Time Elapsing Handheld
Time Elapsing Handheld, the third full-length release by Italian experimental musician Emanuele Errante (his debut album Migrations appeared in 2007), naturally situates itself within the electro-acoustic ambient genre associated with figures such as Marsen Jules and Deaf Center. Unfortunately the album is neither as melodically memorable as the work associated with the former nor does it have the kind of unsettling character that makes the latter's recordings so memorable. Certainly Errante's no slouch in the sound sculpting department, as his convincing handling of acoustic and electronic textures in the album's compositions attests, but the material ends up leaving the listener unsatisfied. Like other genre practitioners, Errante merges acoustic instrument sounds (acoustic guitar, piano, harp), field recordings, and electronic elements into atmospheric settings of, in this case, relatively modest duration.

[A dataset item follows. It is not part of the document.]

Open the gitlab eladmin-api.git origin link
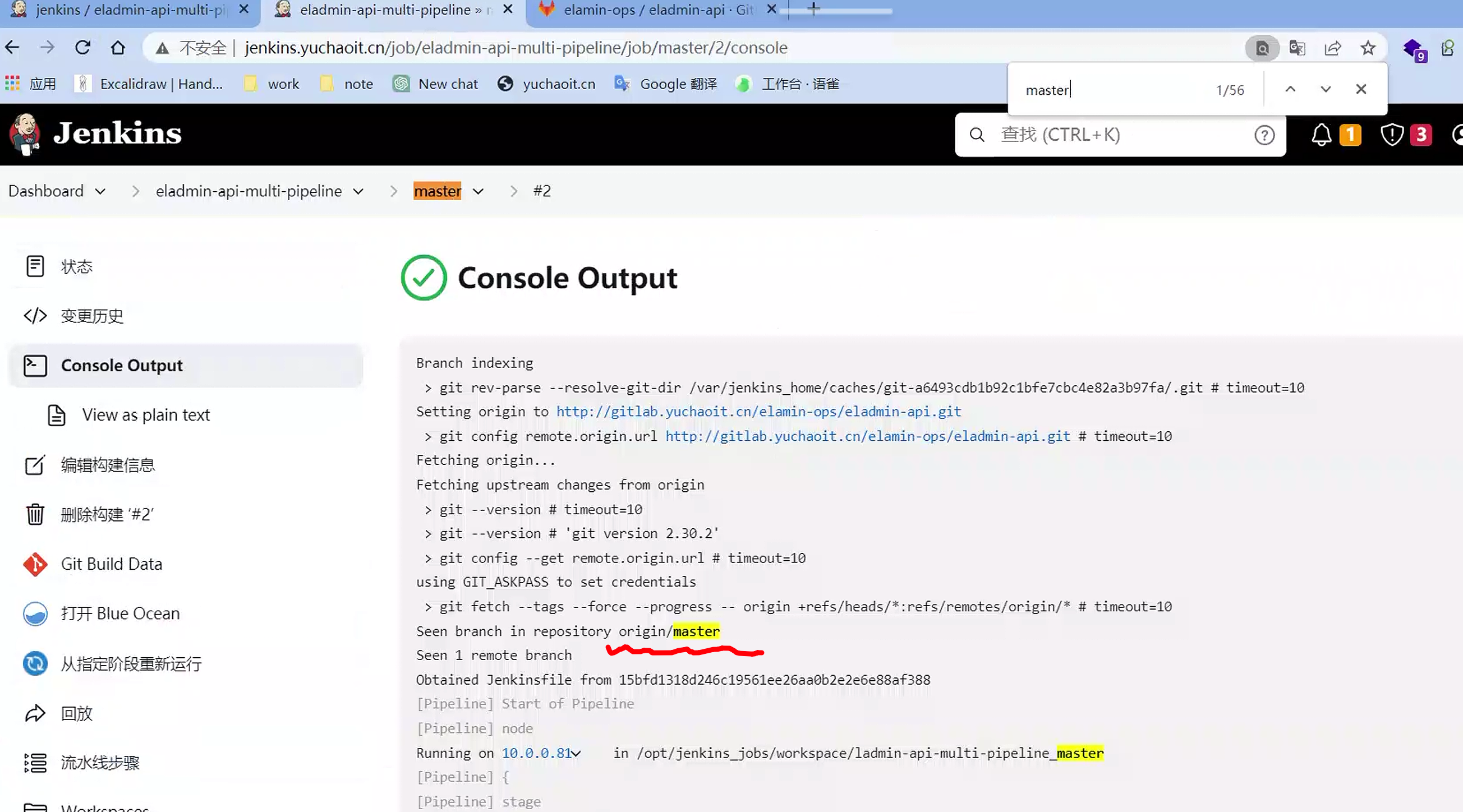Image resolution: width=1463 pixels, height=812 pixels. (758, 411)
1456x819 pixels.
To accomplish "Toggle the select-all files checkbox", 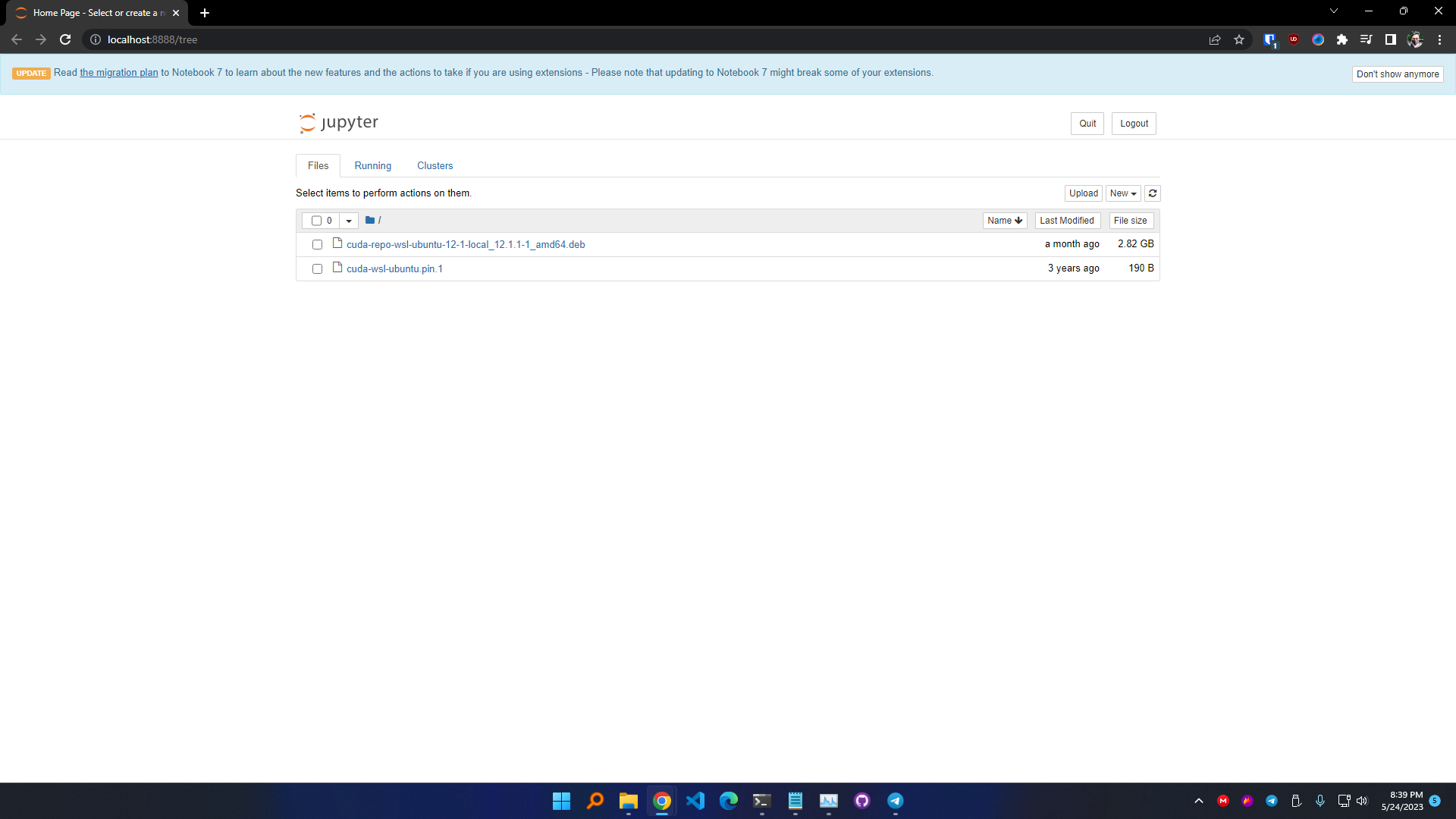I will (317, 221).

On paper, it all appears decent enough. In the opening “Leaving To Nowhere,” staccato utterances of what sound like flute and piano flutter against a high-pitched electronic-string drone, the whole building into a dense mass that sustains itself for three minutes before a lilting acoustic guitar pattern appears to counter it with earthly contrast. Co-composed with and co-executed by Simon Scott, “Made To Give” weaves vaporous exhalations, low-pitched tones, and acoustic strums into a rippling cloud of electro-acoustic abstraction. A looping rhythmic pulse lends “Counterclockwise” an insistence and urgency it wouldn't otherwise have, with interest generated by the inclusion of exotic percussive spice and sudden punctuations of minimal piano figures. “Dorian's Mirror” is certainly an evocative choice of title, given the images conjured by the allusion to the Oscar Wilde's novel, and the brooding music succeeds at suggesting the stretching out of time as well as the bewilderment at being confronted with what time's passing can engender. “Memoirs” ends the album in a suitably mysterious fashion with echoing guitar plucks and indecipherable voices heard against a shimmering backdrop that repeats with a Marsen Jules-like insistence.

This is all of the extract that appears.